Personal information
- Born: 10 February 1980 Boulogne-Billancourt, France
- Died: 23 December 2016 (aged 36) Frontenay-Rohan-Rohan, France
- Nationality: French
- Listed height: 6 ft 10 in (2.08 m)

Career information
- College: Cleveland State (2000–2003)
- Playing career: 2003–2016
- Position: Power forward
- Number: 7

Career history
- 2003–2008: Chorale Roanne
- 2008–2009: Le Mans Sarthe
- 2009–2013: Poitiers Basket 86
- 2014–2016: USV St Clement

Career highlights and awards
- LNB Pro A champion (2007); French Cup winner (2009); 2× Semaine des As winner (2007, 2009); 3× LNB All-Star (2006, 2007, 2009);

= Pape Badiane =

French basketball player (1980–2016)

Pape Badiane (10 February 1980 – 23 December 2016) was a French professional basketball player who played 23 times for the men's French national basketball team between 2007 and 2008. He died on 23 December 2016 in a traffic accident.

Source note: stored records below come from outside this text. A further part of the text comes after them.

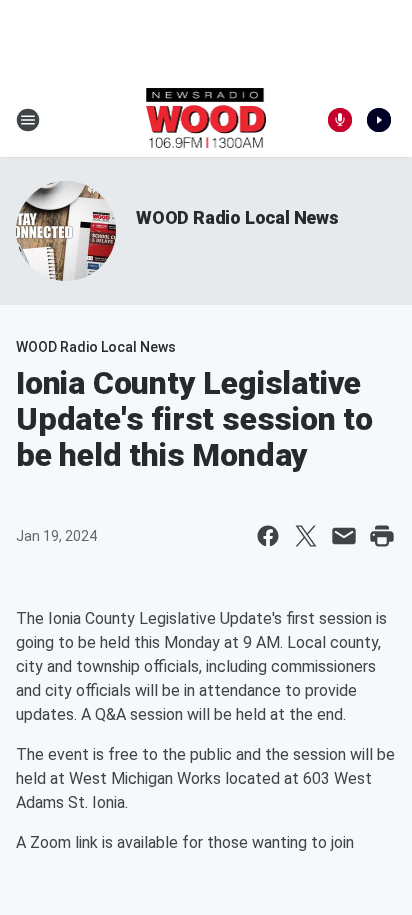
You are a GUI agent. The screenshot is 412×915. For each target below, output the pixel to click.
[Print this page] (382, 536)
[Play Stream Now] (379, 120)
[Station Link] (206, 120)
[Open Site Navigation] (28, 120)
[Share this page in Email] (344, 536)
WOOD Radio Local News (237, 217)
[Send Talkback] (340, 120)
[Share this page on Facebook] (268, 536)
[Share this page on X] (306, 536)
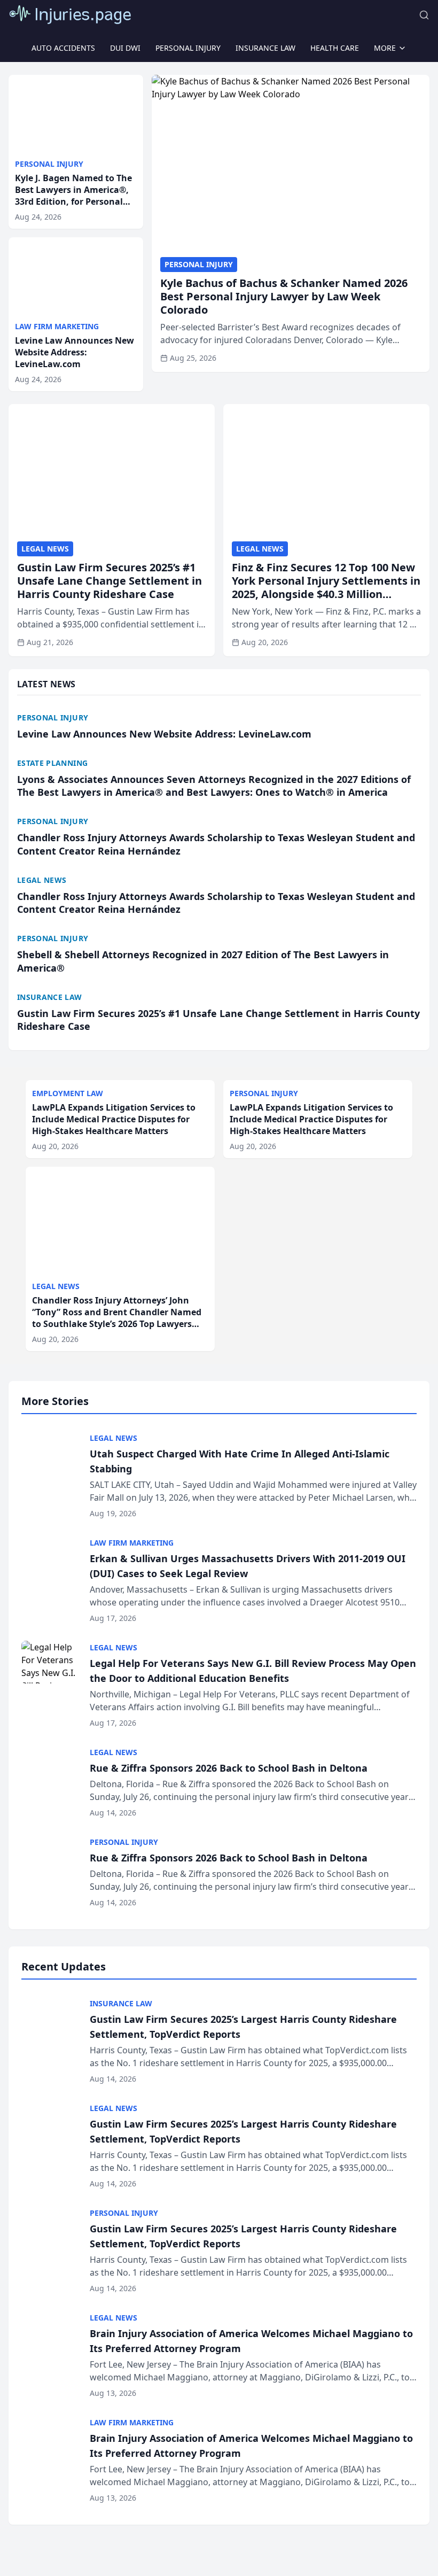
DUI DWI (125, 48)
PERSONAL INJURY (188, 48)
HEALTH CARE (334, 48)
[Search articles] (424, 15)
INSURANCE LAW (265, 48)
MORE (385, 48)
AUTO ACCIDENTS (63, 48)
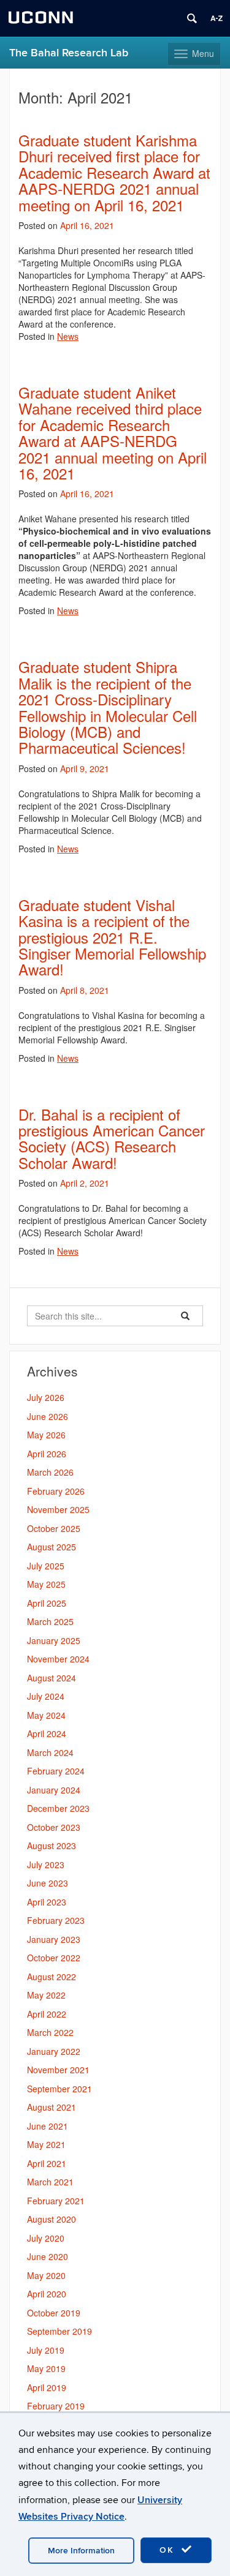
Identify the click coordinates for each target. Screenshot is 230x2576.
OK (168, 2550)
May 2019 (46, 2368)
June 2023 (47, 1883)
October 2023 (53, 1827)
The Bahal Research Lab (68, 53)
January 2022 (53, 2051)
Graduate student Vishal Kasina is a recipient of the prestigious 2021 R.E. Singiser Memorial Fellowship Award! (112, 937)
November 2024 (58, 1659)
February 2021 (56, 2201)
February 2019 (56, 2406)
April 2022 (46, 2014)
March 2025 (50, 1621)
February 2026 (56, 1491)
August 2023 (51, 1845)
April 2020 (46, 2294)
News (68, 336)
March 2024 (50, 1752)
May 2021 (46, 2144)
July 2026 (45, 1397)
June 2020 (47, 2256)
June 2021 (47, 2126)
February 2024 (56, 1771)
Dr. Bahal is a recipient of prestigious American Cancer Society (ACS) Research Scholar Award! (111, 1138)
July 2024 (45, 1696)
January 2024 (53, 1790)
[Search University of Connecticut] (192, 18)
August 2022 (51, 1976)
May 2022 (46, 1995)
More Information (81, 2550)
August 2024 (51, 1678)
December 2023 (58, 1808)
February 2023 (56, 1920)
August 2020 (51, 2219)
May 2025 (46, 1584)
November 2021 (58, 2069)
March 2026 (50, 1472)
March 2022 (50, 2032)
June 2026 (47, 1416)
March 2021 (50, 2182)
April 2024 (46, 1733)
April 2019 (46, 2387)
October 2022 (53, 1957)
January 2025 (53, 1640)
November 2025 (58, 1509)
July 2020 (45, 2238)
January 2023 (53, 1939)
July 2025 (45, 1566)
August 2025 (51, 1547)
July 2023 (45, 1864)
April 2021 (46, 2163)
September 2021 (59, 2088)
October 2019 (53, 2313)
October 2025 (53, 1528)
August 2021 (51, 2107)
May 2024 (46, 1715)
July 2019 (45, 2350)
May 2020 (46, 2275)
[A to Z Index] (216, 18)
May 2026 (46, 1435)
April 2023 (46, 1902)
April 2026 (46, 1454)
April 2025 (46, 1603)
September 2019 (59, 2331)
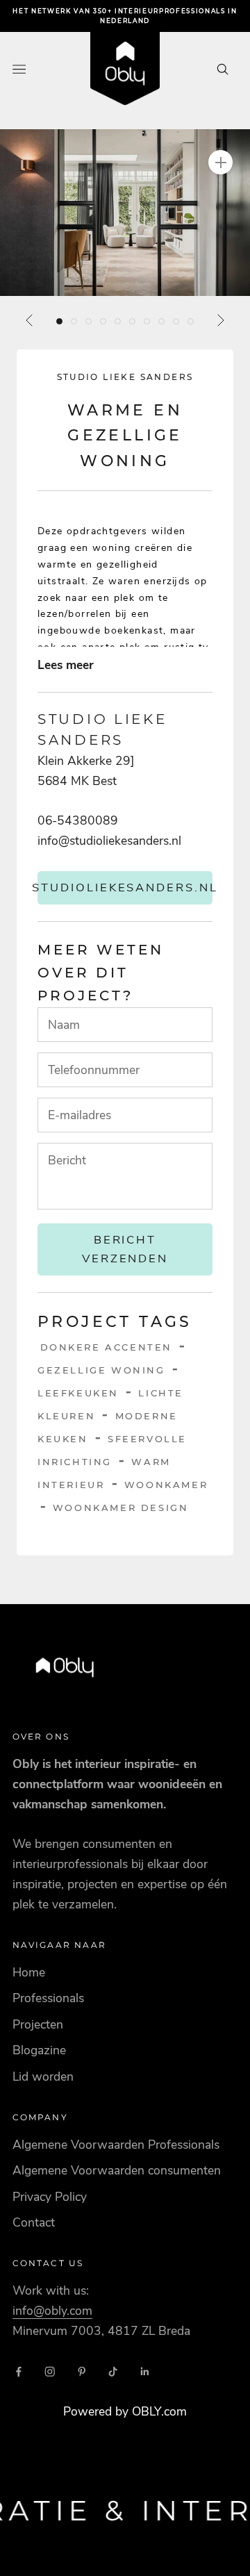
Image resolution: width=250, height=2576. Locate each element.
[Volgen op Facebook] (18, 2372)
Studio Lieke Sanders (125, 377)
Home (28, 1972)
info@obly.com (52, 2310)
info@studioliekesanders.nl (109, 840)
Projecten (37, 2024)
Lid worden (43, 2076)
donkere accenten (106, 1347)
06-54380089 (78, 820)
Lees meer (66, 665)
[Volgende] (220, 320)
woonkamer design (121, 1507)
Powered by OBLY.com (125, 2411)
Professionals (48, 1998)
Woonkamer (166, 1484)
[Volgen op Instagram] (50, 2372)
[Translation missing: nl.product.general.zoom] (220, 162)
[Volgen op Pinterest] (82, 2372)
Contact (33, 2222)
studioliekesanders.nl (125, 887)
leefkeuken (78, 1392)
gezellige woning (101, 1370)
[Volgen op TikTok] (113, 2372)
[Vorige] (29, 320)
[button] (125, 212)
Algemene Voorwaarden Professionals (115, 2144)
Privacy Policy (49, 2196)
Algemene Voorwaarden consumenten (116, 2170)
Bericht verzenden (125, 1249)
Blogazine (39, 2050)
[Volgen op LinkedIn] (145, 2372)
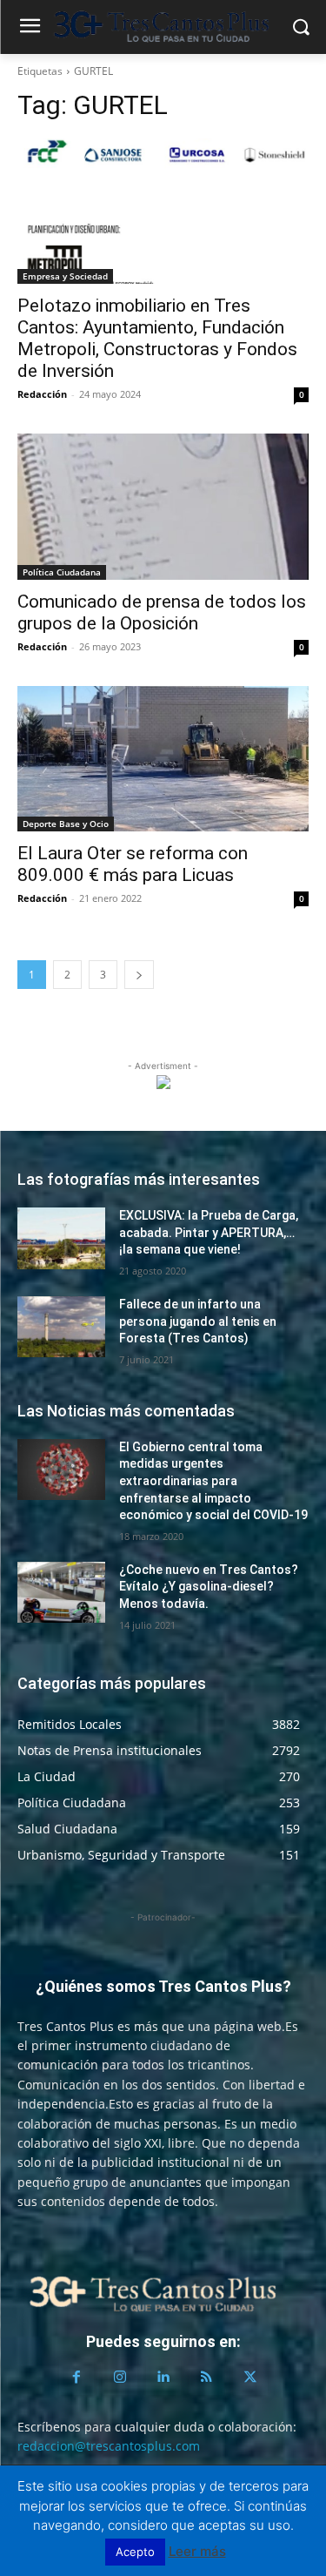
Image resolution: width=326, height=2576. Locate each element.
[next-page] (139, 974)
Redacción (42, 393)
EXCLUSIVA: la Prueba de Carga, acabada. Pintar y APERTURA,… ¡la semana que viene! (208, 1232)
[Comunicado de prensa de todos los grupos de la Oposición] (163, 507)
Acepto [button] (135, 2552)
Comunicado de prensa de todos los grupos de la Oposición (161, 612)
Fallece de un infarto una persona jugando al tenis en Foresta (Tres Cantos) (197, 1321)
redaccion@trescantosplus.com (108, 2446)
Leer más (197, 2551)
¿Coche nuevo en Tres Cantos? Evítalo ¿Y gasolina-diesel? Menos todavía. (208, 1587)
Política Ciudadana (62, 572)
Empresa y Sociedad (65, 276)
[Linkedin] (163, 2377)
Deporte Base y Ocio (66, 823)
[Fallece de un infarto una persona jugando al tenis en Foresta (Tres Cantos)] (61, 1326)
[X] (250, 2377)
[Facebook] (76, 2377)
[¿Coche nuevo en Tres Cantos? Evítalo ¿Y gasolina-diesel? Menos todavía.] (61, 1592)
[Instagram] (120, 2377)
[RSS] (207, 2377)
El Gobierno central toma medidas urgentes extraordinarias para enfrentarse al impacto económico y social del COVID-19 (213, 1481)
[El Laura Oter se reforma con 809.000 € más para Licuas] (163, 759)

After a career that included stops in the NCAA with Cleveland State (2000–2003), and a return to France where he played in Pro A with Roanne, Le Mans and Poitiers, he played in the third French division. He was a member of the French national team in Eurobasket 2007 and a member of Roanne in the Euroleague.

He won the French title with Roanne in 2007. He also won the French Cup in 2009, the Semaine des As in both 2007 and 2009, and was selected three times in the French All Star Game (2006, 2007, 2009).

His younger brother, Moussa Badiane, is also a professional basketball player.